Uwe Hück: “We embody a spirit of integration”
Uwe Hück, Chair of the Group Works Council at Porsche, also believes this comprehensive approach is the right way forward: “Successful integration includes receiving good-quality training, and that’s expensive. Many craft businesses or small enterprises can’t afford it. That’s why we are looking beyond our own company, because when you are as successful as Porsche, you have an obligation towards the wider society. We embody a spirit of integration by giving refugees the chance to find their feet in Germany at our company. That’s important, because being a refugee is not a career, it is a harsh fate. Behind every story of refugees there are real people and we must help them as best we can. But integration is not a one-way street. For me, it means that the refugees also have to learn German, accept our culture and play their part in a diligent and disciplined way. This will help us to make a contribution to society, and that is the unique spirit at Porsche”.
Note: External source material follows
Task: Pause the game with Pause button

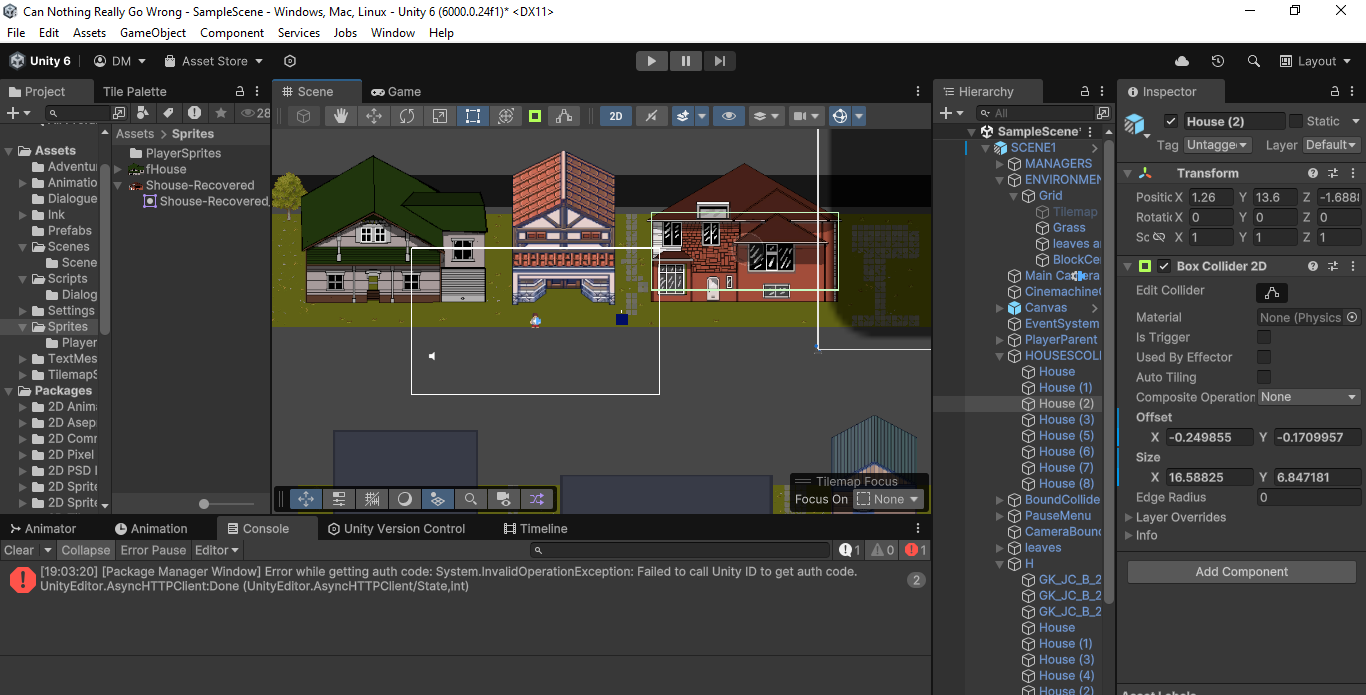Action: tap(685, 61)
The Porsche integration programme lasts eight months and is divided into three blocks. In the first three months, the refugees undergo intensive German language training with a particular focus on technical terminology. Although each of the programme graduates is able to offer language level B1, the potentially interested employers specify improved language skills with a career focus as the most important requirement for obtaining future employment. In the second block, the participants learn basic technical skills over a four-week period at the Porsche training centre. In addition to practical training in tasks such as sawing, filing and drilling, this block focuses on raising awareness of safety and quality issues. For the last four months, the refugees observe various technical departments at Porsche and complete internships for orientation purposes, including at interested partner companies. The integration programme is supported over its entire duration by one vocational training day per week, plus social-pedagogical and sociocultural teaching.
The first integration year at Porsche exceeded expectations, with eleven of the thirteen refugees, aged between 16 and 38, enjoying continued career prospects at the sportscar manufacturer itself. The door is still open at Porsche for the other two participants; they are currently obtaining the language skills and training they need by attending further schooling.